We have not included what has been known as subtask #2 and #3 in the previous years (modifying the configuration of a system to favor precision over recall or vice versa). Moreover, we have omitted the analysis of subtask #4. This task is about exploiting an additional input alignment. In case you are one of the participants and you are interested in the evaluation of this functionality, feel free to contact us! We might be able to put some additional effort in this subject.

Raw results

You can download the complete set of all generated alignments. These alignments have been generated by executing the tools with the help of the SEALS infrastructure. All results presented in the following are based on analyzing these alignments.

Precision, recall, and F-measure

The main results of our evaluation are depicted in the following table. We evaluated all systems that submitted an executable version to OAEI 2011 or 2011.5. Thus, we had three types of systems (see second column of the table).

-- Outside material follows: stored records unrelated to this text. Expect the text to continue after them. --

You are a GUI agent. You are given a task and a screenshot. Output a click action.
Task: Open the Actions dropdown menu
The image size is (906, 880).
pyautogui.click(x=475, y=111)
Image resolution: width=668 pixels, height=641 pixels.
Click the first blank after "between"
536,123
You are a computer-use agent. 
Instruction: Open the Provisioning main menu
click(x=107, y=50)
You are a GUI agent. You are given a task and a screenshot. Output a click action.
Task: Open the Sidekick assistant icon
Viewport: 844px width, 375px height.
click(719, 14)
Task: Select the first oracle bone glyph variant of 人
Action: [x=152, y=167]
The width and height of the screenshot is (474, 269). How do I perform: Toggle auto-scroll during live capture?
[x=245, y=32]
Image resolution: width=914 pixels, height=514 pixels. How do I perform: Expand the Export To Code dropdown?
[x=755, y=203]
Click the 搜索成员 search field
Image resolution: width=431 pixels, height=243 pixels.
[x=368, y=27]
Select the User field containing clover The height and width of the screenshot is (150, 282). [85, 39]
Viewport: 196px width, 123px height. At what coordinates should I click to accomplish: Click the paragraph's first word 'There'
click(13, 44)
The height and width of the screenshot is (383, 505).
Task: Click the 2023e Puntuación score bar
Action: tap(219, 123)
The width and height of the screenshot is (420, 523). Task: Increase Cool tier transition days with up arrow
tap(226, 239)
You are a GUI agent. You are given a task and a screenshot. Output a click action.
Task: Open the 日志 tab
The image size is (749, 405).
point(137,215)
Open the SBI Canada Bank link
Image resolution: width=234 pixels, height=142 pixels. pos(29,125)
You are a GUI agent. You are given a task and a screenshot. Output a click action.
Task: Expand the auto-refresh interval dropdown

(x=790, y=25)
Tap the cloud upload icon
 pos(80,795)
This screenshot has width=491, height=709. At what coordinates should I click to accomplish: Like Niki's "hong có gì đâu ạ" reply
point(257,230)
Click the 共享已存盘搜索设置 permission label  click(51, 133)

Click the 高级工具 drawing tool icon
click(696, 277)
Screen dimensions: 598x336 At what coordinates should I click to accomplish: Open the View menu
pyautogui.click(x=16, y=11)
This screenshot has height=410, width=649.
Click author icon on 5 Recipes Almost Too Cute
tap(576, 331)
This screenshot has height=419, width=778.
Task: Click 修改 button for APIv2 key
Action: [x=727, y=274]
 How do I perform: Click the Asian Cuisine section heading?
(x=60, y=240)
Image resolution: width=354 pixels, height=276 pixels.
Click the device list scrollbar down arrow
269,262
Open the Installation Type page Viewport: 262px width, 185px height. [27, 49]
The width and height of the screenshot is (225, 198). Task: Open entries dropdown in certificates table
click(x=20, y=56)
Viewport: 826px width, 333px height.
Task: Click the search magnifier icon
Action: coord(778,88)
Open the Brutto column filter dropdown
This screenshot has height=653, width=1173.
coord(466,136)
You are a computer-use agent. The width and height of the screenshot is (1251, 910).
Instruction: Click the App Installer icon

Systems that participated in 2011 without submitting an improved version to OAEI 2011.5.
Thoses system that already participated in OAEI 2011 submitting an new, modified version to OAEI 2011.5.
Systems that participated in 2011.5 for the first time in OAEI history.

We can see that none of the systems can top the results of AgreementMaker submitted for OAEI 2011. However, GOMMA generates an alignment with nearly the same F-measure. We have executed the GOMMA system in two settings. In one setting we activated the usage of background knowledge (bk) and in another setting we deactivated this feature (no-bk).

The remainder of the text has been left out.